* GOAL OF THE EXERCISE *
Starting at the line that contains "Screen dimensions: 1119x547" and continuing through the end of the records below, lay out the records as a two-column CSV headed input and answer, one row per record, with its text and its answer each in a single quoted field and line breaks replaced by spaces. Leave the pictures out.

* DATA RECORDS *
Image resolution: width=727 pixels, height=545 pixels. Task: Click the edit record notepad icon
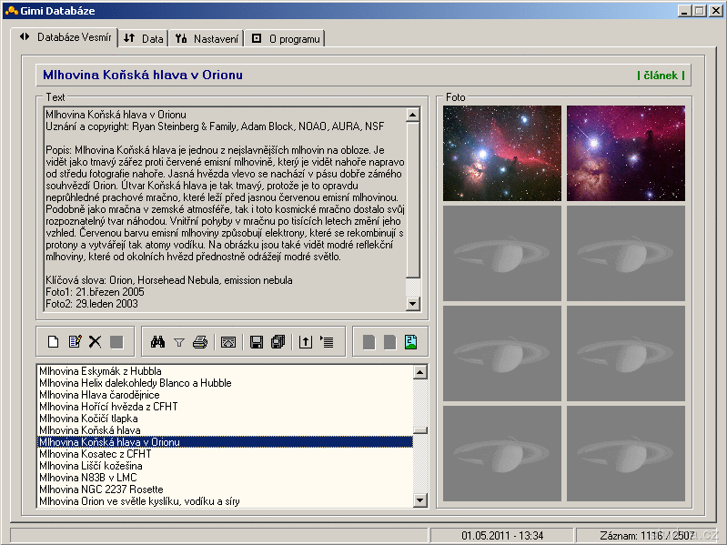point(75,342)
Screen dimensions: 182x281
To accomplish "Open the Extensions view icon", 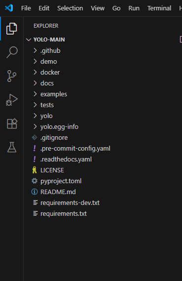I will pos(12,123).
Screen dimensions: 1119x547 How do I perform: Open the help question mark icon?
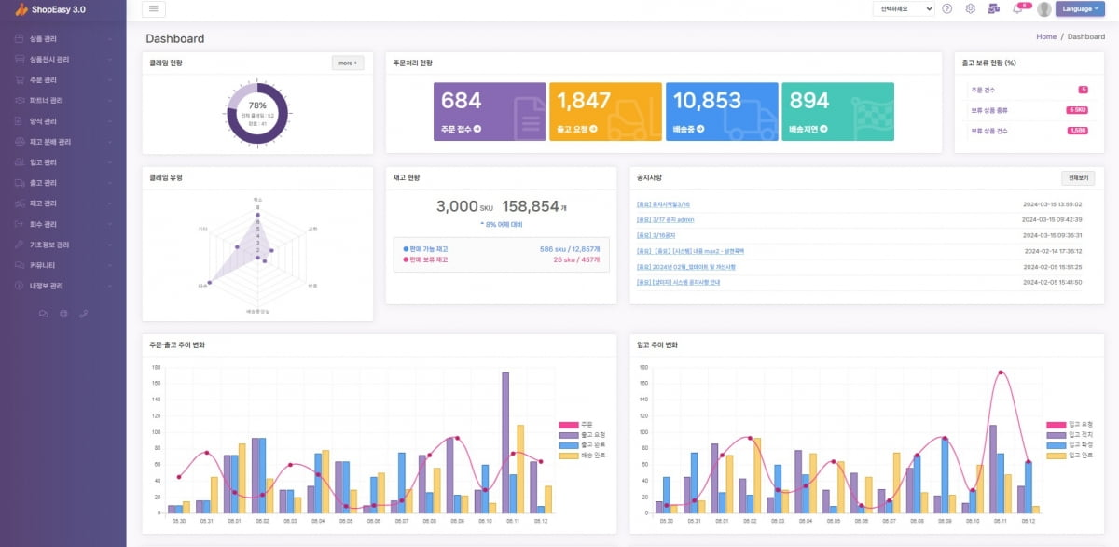pos(947,9)
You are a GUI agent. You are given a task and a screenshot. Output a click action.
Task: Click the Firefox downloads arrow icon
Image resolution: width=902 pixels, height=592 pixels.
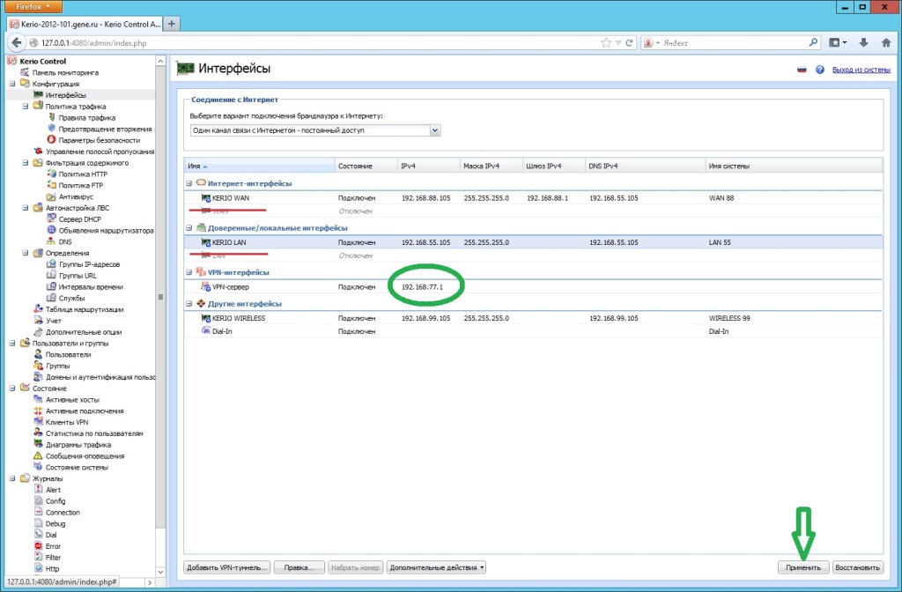(862, 42)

* TASK OUTPUT *
input,answer
"Screen dimensions: 1119x547 How do I perform: Open the help question mark icon?","pos(947,9)"
"You are a GUI agent. You are given a task and a screenshot. Output a click action. Task: Click the Firefox downloads arrow icon Image resolution: width=902 pixels, height=592 pixels.","(862, 42)"